# How to complete this task:
Exactly the lines from the one holding "Open Admin ABC user name" to the end of the listing, both ends included, make up the expected answer.

# Data to examine:
Start of Block
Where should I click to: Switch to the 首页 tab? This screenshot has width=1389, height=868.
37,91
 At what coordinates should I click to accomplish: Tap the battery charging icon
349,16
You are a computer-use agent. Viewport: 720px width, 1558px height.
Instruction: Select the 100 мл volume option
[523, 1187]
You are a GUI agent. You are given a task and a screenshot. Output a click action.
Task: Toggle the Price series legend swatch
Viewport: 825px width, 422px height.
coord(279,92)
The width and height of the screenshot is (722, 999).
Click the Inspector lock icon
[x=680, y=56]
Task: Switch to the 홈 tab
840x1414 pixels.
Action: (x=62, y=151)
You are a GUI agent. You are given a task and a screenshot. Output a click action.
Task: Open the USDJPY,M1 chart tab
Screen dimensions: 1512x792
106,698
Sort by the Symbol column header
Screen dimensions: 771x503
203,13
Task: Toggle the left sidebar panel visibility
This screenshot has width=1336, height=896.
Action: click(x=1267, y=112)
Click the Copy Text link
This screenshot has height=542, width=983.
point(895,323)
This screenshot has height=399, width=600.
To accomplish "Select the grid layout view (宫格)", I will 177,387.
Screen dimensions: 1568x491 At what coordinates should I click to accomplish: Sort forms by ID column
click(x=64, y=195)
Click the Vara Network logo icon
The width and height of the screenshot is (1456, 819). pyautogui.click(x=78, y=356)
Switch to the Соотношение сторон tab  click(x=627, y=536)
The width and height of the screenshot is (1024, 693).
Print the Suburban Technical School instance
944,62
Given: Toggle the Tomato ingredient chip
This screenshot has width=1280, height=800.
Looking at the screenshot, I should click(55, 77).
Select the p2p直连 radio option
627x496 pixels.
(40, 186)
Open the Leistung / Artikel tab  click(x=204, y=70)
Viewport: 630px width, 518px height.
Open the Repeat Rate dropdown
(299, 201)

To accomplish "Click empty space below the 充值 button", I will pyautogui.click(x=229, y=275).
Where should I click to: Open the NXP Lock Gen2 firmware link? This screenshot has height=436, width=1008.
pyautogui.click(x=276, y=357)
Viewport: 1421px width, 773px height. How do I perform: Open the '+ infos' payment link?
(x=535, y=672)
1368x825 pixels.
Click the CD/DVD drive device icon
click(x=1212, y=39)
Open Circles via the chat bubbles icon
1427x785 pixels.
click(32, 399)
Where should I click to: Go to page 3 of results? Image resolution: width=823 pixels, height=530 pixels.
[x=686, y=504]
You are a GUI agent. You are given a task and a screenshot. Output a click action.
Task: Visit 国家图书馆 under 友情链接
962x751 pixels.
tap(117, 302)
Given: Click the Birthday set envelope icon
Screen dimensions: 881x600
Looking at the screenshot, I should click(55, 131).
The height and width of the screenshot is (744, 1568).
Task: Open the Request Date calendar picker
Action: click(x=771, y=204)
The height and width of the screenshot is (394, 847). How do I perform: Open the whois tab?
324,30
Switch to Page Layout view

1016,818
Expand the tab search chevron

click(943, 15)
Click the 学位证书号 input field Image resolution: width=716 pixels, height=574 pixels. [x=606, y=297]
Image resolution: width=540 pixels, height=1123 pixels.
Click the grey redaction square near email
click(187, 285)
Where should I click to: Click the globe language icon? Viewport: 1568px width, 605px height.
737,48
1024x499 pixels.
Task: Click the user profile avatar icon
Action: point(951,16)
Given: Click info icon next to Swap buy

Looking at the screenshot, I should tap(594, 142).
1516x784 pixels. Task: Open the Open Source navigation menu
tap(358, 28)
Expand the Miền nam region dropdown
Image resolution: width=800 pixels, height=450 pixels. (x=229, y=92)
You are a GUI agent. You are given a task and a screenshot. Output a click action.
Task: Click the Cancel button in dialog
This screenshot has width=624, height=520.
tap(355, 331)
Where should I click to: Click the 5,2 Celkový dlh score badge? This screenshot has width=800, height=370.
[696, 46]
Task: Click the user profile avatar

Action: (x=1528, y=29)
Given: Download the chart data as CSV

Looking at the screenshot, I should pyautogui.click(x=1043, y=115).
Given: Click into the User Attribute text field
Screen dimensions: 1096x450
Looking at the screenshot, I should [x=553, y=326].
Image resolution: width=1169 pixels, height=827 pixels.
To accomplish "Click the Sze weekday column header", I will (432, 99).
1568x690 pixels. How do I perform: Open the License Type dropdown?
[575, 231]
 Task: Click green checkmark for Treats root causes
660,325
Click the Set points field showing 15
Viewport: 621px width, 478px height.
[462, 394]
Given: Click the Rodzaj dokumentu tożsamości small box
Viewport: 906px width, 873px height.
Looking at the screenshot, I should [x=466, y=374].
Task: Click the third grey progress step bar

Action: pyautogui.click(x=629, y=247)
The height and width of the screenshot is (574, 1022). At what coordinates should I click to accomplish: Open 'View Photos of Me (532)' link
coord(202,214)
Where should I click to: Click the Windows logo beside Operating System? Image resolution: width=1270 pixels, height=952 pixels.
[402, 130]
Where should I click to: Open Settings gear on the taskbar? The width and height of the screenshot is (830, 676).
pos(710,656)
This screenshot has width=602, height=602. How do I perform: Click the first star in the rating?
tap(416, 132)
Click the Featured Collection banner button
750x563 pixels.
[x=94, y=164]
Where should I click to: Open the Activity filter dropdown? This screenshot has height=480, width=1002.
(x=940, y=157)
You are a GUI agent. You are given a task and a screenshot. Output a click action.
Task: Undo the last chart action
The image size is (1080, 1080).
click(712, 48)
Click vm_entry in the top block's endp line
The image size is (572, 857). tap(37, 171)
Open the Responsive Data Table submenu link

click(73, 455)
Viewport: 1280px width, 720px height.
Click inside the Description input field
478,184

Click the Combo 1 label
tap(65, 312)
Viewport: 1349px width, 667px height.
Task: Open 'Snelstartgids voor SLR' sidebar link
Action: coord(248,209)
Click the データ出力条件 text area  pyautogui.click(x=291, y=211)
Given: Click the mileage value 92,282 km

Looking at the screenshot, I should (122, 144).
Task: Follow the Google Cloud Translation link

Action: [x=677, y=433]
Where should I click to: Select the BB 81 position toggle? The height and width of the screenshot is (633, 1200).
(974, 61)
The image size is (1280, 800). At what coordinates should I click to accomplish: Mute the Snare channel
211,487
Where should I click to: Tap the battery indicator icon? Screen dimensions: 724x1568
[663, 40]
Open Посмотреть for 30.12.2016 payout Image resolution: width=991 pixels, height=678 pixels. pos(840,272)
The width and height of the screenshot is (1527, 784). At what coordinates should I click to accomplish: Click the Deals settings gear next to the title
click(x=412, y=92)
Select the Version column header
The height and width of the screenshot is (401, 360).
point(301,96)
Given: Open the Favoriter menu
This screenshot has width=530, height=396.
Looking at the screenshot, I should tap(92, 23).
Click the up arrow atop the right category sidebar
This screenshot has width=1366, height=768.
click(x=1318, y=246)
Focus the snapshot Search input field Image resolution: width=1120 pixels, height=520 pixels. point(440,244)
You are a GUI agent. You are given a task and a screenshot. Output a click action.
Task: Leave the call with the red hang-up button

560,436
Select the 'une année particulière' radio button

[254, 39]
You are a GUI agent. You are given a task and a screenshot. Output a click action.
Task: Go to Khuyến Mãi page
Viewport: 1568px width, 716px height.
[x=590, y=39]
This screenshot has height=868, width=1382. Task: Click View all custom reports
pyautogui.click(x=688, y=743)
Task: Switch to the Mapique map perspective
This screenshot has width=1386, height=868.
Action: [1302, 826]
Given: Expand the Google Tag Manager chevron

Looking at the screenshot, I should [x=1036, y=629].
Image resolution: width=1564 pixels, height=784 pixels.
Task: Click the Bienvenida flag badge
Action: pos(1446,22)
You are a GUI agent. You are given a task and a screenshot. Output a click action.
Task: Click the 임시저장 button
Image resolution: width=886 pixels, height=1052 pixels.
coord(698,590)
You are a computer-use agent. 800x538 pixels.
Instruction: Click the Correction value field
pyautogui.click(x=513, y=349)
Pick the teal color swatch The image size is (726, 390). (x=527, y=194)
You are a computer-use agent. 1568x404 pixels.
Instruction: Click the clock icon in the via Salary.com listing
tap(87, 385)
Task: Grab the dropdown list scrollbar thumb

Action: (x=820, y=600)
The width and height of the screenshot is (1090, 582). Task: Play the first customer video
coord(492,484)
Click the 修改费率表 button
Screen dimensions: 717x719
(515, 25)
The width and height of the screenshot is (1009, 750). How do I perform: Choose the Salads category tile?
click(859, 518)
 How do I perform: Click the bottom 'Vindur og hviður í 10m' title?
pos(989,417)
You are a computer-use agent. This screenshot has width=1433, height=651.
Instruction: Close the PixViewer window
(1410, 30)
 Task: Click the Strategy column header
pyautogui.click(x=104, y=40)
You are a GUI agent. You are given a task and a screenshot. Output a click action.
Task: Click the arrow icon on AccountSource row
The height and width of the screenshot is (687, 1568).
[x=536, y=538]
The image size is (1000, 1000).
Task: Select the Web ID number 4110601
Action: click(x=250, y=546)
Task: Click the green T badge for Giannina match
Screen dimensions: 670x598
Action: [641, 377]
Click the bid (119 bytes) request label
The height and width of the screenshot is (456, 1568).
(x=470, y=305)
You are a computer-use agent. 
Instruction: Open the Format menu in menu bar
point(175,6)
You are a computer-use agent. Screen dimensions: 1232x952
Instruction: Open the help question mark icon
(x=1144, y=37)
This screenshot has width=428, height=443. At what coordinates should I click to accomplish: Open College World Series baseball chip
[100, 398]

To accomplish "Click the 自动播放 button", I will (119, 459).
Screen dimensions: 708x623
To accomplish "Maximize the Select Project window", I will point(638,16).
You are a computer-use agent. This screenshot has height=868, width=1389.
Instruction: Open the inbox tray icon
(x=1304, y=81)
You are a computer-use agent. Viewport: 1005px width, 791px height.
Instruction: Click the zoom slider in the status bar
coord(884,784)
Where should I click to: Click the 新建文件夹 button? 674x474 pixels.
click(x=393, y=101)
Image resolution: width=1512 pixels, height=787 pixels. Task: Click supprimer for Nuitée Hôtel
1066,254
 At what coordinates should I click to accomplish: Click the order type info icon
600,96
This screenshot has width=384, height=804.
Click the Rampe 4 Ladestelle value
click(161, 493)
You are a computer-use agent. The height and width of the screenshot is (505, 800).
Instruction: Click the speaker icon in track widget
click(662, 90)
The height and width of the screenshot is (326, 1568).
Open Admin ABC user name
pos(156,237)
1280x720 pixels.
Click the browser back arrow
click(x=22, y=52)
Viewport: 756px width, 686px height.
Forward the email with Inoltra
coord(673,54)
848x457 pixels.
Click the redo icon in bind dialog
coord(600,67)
End of Block
# Answer below:
Open Admin ABC user name
pos(156,237)
1280x720 pixels.
Click the browser back arrow
click(x=22, y=52)
Viewport: 756px width, 686px height.
Forward the email with Inoltra
coord(673,54)
848x457 pixels.
Click the redo icon in bind dialog
coord(600,67)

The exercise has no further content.